Sauf qu'ici, par-delà ce que raconte le FN et par-delà les silences de la gauche, tout reste à dire : si l'on défend l'idée que le monde est ''multipolaire'', ce qu'il est PAR ESSENCE, c'est qu'on dit que l'expression de TOUS est la condition de son existence comme tel : or l'expression de tous requiert un marché... LIBRE ; comment donc concevoir que, alors même qu'il sera libre (ce qu'il doit être !), le marché, en même temps, sera... maîtrisé ?
A cet endroit, ce qu'IL FAUT absolument ''comprendre'' est qu'en économie, prendre en compte le jugement du marché N'est PAS adhérer à l' ''infâme'' idéologie de l'économie par le marché. Et en effet, admettre que le marché dise ''quelque chose'' de la volonté générale n'est-il pas absolument AUTRE chose que, non pas seulement contre la logique (voyez ci-dessus) mais aussi au mépris du bon sens (voyez en effet ''les ravages de la mondialisation''), placer le marché au cœur de la formation des ''grands'' équilibres économiques, savoir ces équilibres qui, dans les économies de production (toutes les économies nationales), donnent le niveau de l'emploi, et ceux qui, en économie d'échange (l'économie internationale), font la ''qualité'' des échanges internationaux.

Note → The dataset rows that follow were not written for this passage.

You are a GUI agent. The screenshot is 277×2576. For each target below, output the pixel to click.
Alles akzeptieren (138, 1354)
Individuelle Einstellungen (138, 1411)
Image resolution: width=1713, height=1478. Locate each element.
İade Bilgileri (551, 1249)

Or précisément, CELA SE DEMONTRE, fondamentalement surdéterminé par les lois de la production et de l'échange,
1° le marché n'est pour rien dans la fixation du niveau de l'emploi,
2° le marché, à lui seul, est incapable d'assurer l'égalité des échanges internationaux.

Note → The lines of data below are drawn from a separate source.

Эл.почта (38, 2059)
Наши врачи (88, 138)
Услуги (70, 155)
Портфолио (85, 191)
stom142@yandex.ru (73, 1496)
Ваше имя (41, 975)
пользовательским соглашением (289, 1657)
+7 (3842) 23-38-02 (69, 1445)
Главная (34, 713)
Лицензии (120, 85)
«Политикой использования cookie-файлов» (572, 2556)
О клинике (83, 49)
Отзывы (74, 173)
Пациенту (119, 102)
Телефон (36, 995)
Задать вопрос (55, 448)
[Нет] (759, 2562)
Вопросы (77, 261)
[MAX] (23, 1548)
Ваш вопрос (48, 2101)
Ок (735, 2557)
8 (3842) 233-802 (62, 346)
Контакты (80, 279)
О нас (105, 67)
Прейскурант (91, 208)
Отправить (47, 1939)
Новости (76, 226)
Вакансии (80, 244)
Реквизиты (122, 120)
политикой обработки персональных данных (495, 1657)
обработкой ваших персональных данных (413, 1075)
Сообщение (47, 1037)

Aussitôt, la solution (SATISFAISANTE !) de la crise de l'économie par le marché est à portée de la main : ce qui s'impose est de concevoir le cadre (le CADRE, rien de plus !) sur lesquelles et dans lequel, sans qu'aucun arbitraire n'ait plus à (fautivement !) l'orienter dans un sens ou dans l'autre, le marché pourra librement fonctionner (pour -voyez par exemple ce qui vient de se passer sous nos yeux dans l'affaire de ''la bactérie tueuse''- organiser le boycottage des entreprises dont il jugera qu'elles doivent être boycottées).

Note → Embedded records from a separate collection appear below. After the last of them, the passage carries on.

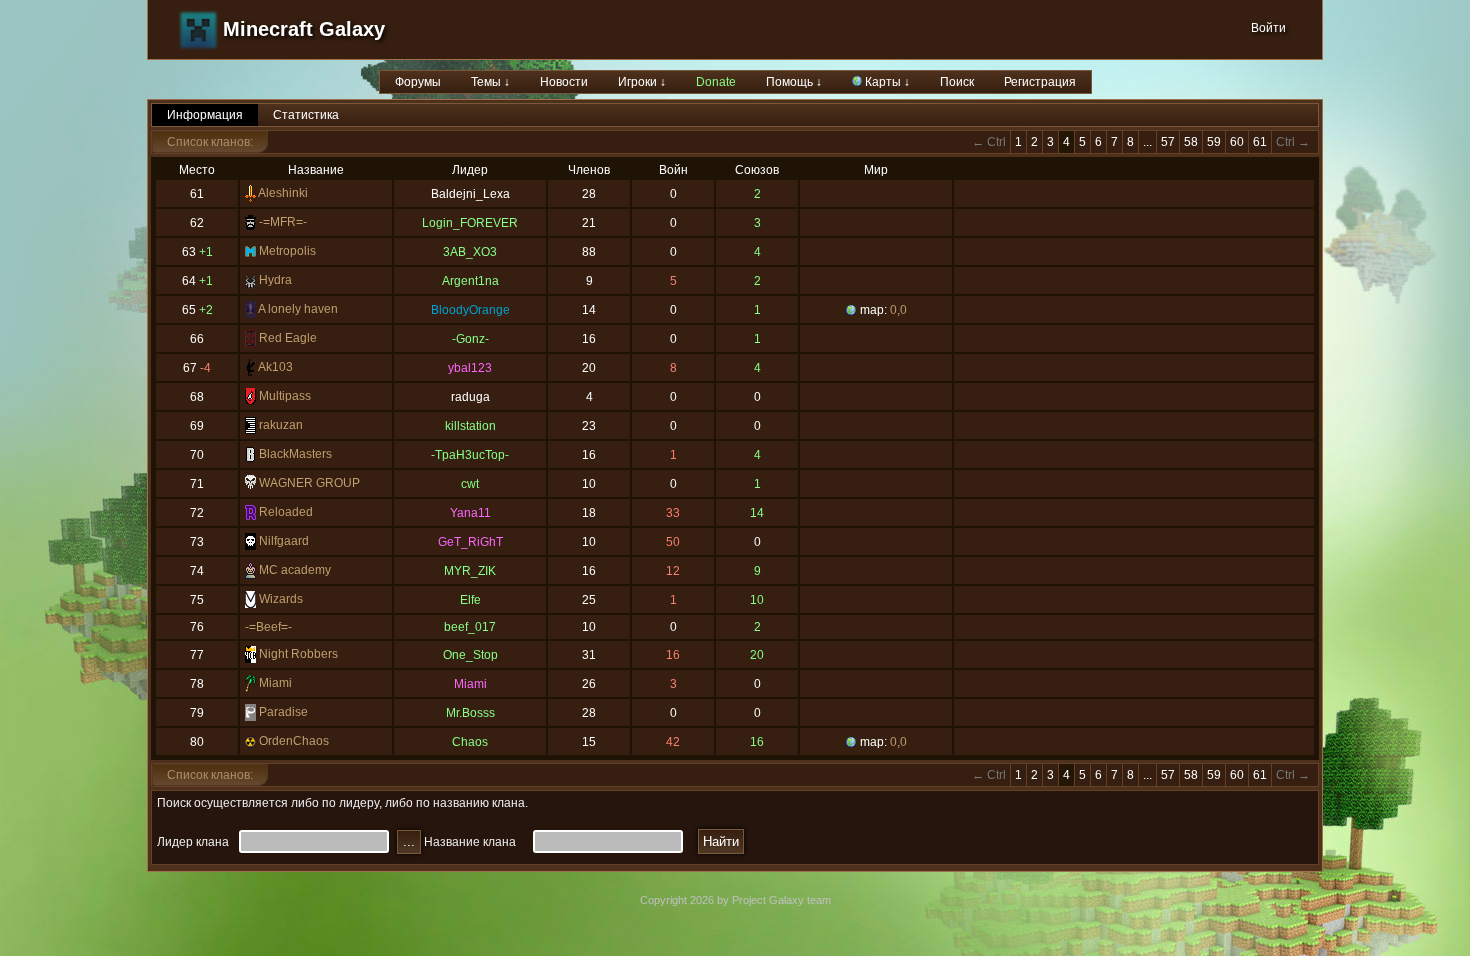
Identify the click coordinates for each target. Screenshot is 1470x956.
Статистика (306, 115)
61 (1260, 142)
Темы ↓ (490, 82)
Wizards (281, 599)
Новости (564, 82)
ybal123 (470, 368)
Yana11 (470, 513)
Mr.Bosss (470, 713)
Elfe (470, 600)
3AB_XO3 (470, 252)
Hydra (275, 280)
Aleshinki (283, 193)
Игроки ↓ (642, 82)
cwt (470, 484)
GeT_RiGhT (470, 542)
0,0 (898, 310)
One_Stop (470, 655)
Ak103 (275, 367)
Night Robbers (298, 654)
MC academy (295, 570)
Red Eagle (288, 338)
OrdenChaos (294, 741)
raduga (470, 397)
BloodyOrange (470, 310)
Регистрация (1040, 82)
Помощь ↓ (794, 82)
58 (1191, 142)
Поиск (957, 82)
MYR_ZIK (470, 571)
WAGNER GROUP (309, 483)
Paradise (283, 712)
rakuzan (281, 425)
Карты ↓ (886, 82)
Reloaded (286, 512)
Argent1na (470, 281)
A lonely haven (298, 309)
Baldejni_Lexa (470, 194)
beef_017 (470, 627)
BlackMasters (295, 454)
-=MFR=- (283, 222)
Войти (1268, 28)
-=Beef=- (268, 627)
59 (1214, 142)
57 (1168, 142)
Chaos (470, 742)
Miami (275, 683)
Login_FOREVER (470, 223)
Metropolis (287, 251)
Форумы (418, 82)
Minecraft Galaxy (304, 29)
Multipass (285, 396)
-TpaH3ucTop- (470, 455)
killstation (470, 426)
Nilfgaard (284, 541)
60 (1237, 142)
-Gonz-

A cet égard (ceci pour répéter en quelques mots ce que ceux qui ne me lisent pas ne peuvent évidemment savoir ! -cf. entre autres mon édition ''Ressourcer la révolution''),
-le chômage renvoyant (HORS MARCHE !) à la non-maîtrise du ''cycle'' du capital (précisément, à l'ignorance des lois de l'amortissement du capital fixe des entreprises), et justement, les banques (comme institution) étant à proprement parler le ''biotope'' du capital, chaque économie nationale devra (HORS MARCHE !) réformer son système bancaire et financier ; dans chaque économie nationale, ce système devra fonctionner autour de TROIS ''Départements'' : celui de ''la Monétisation de l'économie'' (la création monétaire), celui du ''Capital fixe'', enfin celui de ''l'amortissement du capital fixe'' ;
-la complète subordination du ''sud'' au ''nord'' étant au cœur de la Crise de l'économie internationale, la priorité des priorités sera (HORS MARCHE !) de réformer les modalités du paiement des intérêts internationaux (rappelons qu'aujourd'hui, aussitôt que de tels intérêts sont payés, ils le sont DEUX fois !). S'agissant en outre de mettre un terme au pillage des économies à monnaie faible par les économies à monnaie forte (voyez le lamentable état du monde !) , ce qui s'IMPOSERA alors sera (HORS MARCHE !) d'installer un nouveau système monétaire (international) organisé autour d'une véritable monnaie internationale à créer.
Alors vous savez quoi ?
Ni la mondialisation, ni le marché ne seront plus à craindre. Quant au FN qui se trouvera ipso facto privé de carburant, enfin on ne tardera pas à pouvoir danser sur son cadavre, ceci définitivement.